What you will do:
Check each line of the records below and collect those holding "Open".

Start of Records provided

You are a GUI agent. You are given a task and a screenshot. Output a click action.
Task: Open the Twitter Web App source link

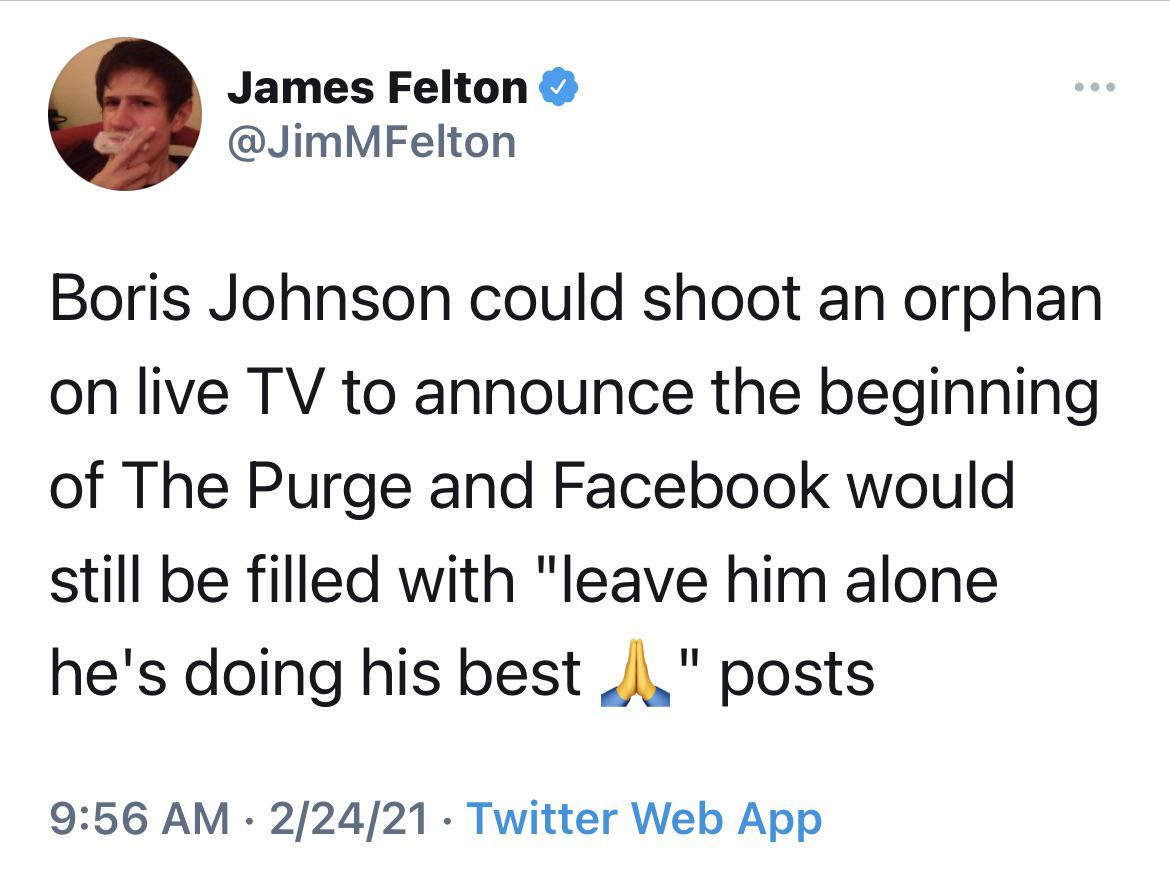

End of Records provided
Start of Records provided

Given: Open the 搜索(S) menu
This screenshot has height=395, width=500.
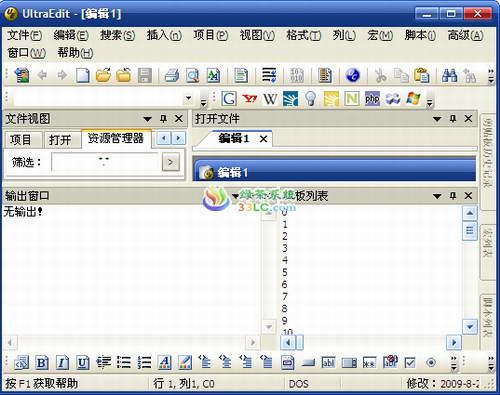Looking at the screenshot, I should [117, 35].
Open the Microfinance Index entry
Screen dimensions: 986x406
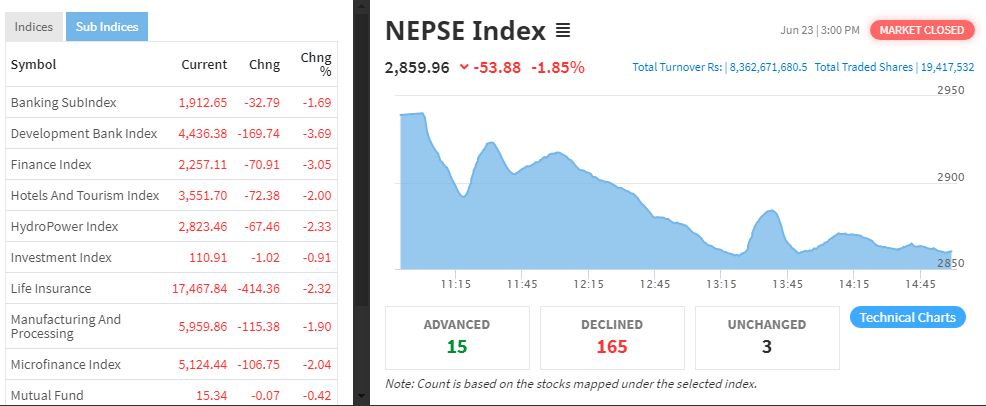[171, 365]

End of Records provided
Start of Records provided

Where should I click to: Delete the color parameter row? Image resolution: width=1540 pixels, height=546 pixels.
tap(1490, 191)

End of Records provided

Solution below:
Task: Open the Twitter Web App source link
Given: Open the 搜索(S) menu
Open the Microfinance Index entry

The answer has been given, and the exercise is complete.